* _WORK TO COMPLETE_:
Copy the following lines word for word.

* _RECORDS FOR THE TASK_:
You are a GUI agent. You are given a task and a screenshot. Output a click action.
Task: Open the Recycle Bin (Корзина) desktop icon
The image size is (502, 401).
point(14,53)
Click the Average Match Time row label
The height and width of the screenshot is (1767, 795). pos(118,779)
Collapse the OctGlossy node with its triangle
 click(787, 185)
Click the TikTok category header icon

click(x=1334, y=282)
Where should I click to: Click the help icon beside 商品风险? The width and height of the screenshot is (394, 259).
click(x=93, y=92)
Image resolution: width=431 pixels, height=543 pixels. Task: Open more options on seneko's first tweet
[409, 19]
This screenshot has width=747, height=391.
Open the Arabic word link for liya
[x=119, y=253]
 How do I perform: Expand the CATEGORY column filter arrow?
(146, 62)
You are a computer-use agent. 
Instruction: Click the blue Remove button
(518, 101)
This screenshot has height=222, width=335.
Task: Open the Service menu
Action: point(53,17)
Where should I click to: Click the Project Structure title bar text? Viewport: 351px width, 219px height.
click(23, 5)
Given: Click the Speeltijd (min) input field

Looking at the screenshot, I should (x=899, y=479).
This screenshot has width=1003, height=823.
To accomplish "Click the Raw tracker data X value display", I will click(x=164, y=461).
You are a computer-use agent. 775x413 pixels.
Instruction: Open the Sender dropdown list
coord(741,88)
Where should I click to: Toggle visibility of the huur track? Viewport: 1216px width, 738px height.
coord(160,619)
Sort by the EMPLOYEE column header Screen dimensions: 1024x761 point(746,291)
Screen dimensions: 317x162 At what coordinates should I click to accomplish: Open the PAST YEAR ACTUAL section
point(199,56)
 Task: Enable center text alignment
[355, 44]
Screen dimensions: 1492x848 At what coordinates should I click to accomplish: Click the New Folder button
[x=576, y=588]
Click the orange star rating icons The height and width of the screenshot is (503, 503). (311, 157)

* _OUTPUT BELOW_:
You are a GUI agent. You are given a task and a screenshot. Output a click action.
Task: Open the Recycle Bin (Корзина) desktop icon
The image size is (502, 401).
point(14,53)
Click the Average Match Time row label
The height and width of the screenshot is (1767, 795). pos(118,779)
Collapse the OctGlossy node with its triangle
 click(787, 185)
Click the TikTok category header icon

click(x=1334, y=282)
Where should I click to: Click the help icon beside 商品风险? The width and height of the screenshot is (394, 259).
click(x=93, y=92)
Image resolution: width=431 pixels, height=543 pixels. Task: Open more options on seneko's first tweet
[409, 19]
This screenshot has width=747, height=391.
Open the Arabic word link for liya
[x=119, y=253]
 How do I perform: Expand the CATEGORY column filter arrow?
(146, 62)
You are a computer-use agent. 
Instruction: Click the blue Remove button
(518, 101)
This screenshot has height=222, width=335.
Task: Open the Service menu
Action: point(53,17)
Where should I click to: Click the Project Structure title bar text? Viewport: 351px width, 219px height.
click(23, 5)
Given: Click the Speeltijd (min) input field

Looking at the screenshot, I should (x=899, y=479).
This screenshot has width=1003, height=823.
To accomplish "Click the Raw tracker data X value display", I will click(x=164, y=461).
You are a computer-use agent. 775x413 pixels.
Instruction: Open the Sender dropdown list
coord(741,88)
Where should I click to: Toggle visibility of the huur track? Viewport: 1216px width, 738px height.
coord(160,619)
Sort by the EMPLOYEE column header Screen dimensions: 1024x761 point(746,291)
Screen dimensions: 317x162 At what coordinates should I click to accomplish: Open the PAST YEAR ACTUAL section
point(199,56)
 Task: Enable center text alignment
[355, 44]
Screen dimensions: 1492x848 At what coordinates should I click to accomplish: Click the New Folder button
[x=576, y=588]
Click the orange star rating icons The height and width of the screenshot is (503, 503). (311, 157)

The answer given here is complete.